__GIVEN DATA__:
***

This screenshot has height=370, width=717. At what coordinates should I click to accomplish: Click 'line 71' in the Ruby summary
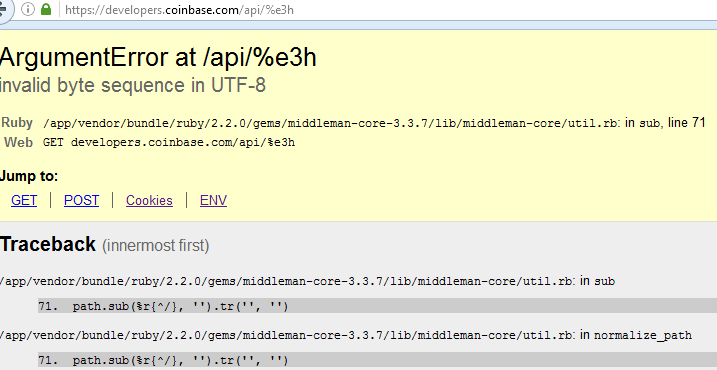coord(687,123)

***

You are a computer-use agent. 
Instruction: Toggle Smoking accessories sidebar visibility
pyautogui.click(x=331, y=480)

***

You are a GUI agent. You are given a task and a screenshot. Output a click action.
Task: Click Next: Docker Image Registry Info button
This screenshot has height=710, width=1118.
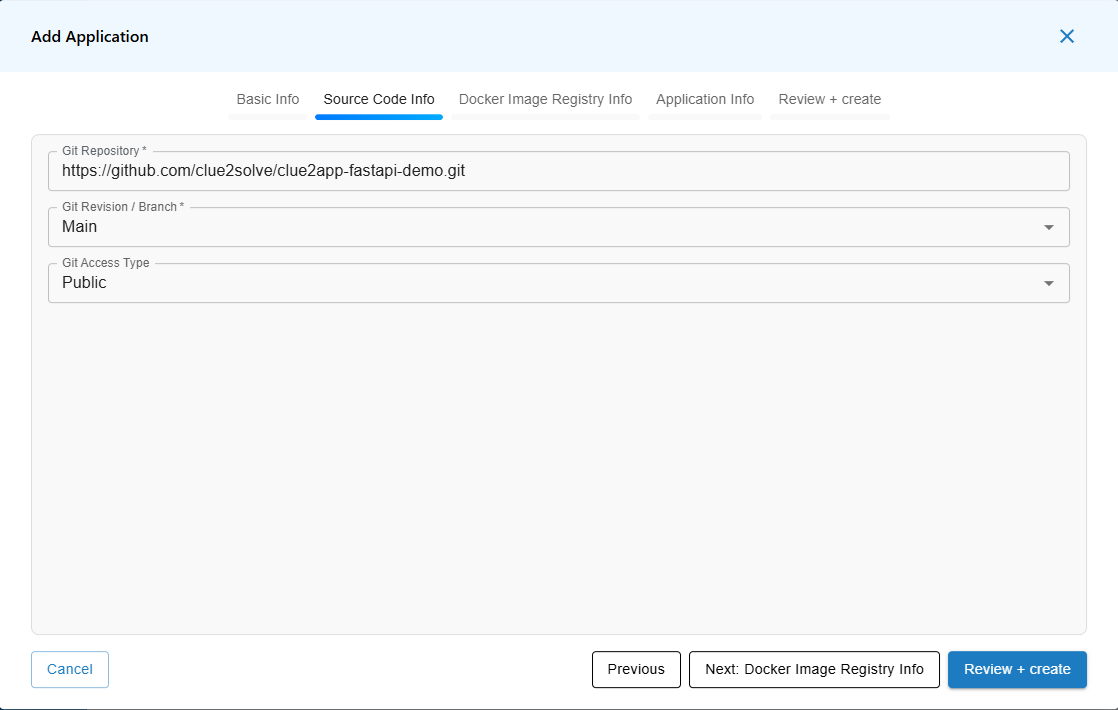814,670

***

__EXERCISE AIM__: Could you scale the records starting with the line with "This screenshot has height=370, width=717." and going on through the line with "coord(687,123)", giving only those lines again with their requests and multiplying each coordinate in the answers by 1.2, rounded to whole numbers with halves going up? Leave the pictures out of your answer.

__COMPLETED EXERCISE__:
This screenshot has height=370, width=717. At what coordinates should I click to accomplish: Click 'line 71' in the Ruby summary
coord(824,148)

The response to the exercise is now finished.